Kegiatan ini menghadirkan Presiden BEM FBS UNM, Ahmad Fadil, yang membawakan materi bertajuk Advokasi dan Propaganda. Peserta upgrading yang terdiri dari pengurus baru tampak antusias mengikuti materi, karena tema ini dinilai relevan dengan dinamika gerakan mahasiswa saat ini.
Selain memberikan pemahaman teoretis, Fadil juga memotivasi pengurus baru untuk berani bersuara, menyampaikan aspirasi, dan menjadi motor perubahan yang mampu menjaga etika serta menjunjung nilai demokrasi.
“Advokasi tidak boleh melibatkan unsur kekerasan. Jika kekerasan ditonjolkan, kasus utama justru akan tertutupi oleh propaganda media,” tegas Fadil dalam pemaparannya.
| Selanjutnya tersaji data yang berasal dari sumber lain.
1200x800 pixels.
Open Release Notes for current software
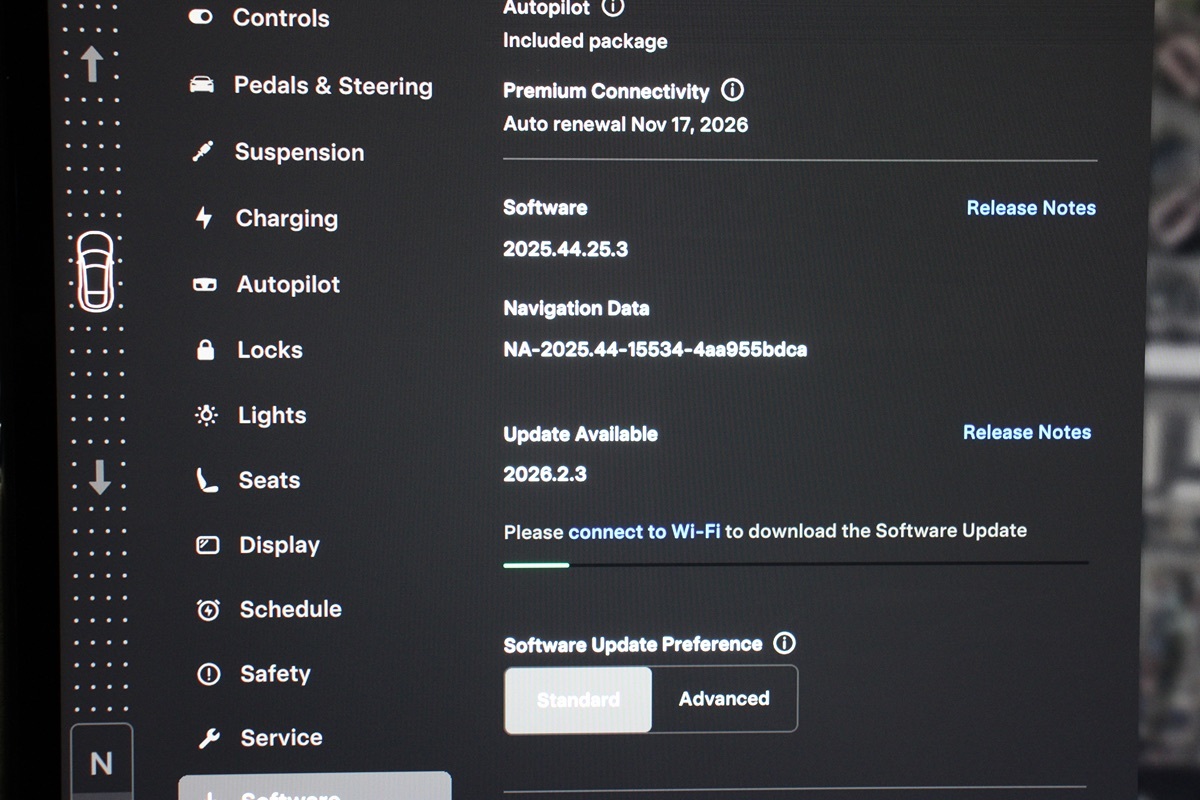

Ia menjelaskan bahwa advokasi adalah upaya perjuangan yang terorganisir melalui data, argumentasi, dan jalur damai. Sementara propaganda merupakan alat penyebaran opini publik yang dapat berdampak positif maupun negatif.
Upgrading ini diharapkan mampu membentuk pengurus Himaprodi PBSI FBS UNM periode 2025–2026 yang kritis, beretika, dan berintegritas dalam menjalankan amanah organisasi.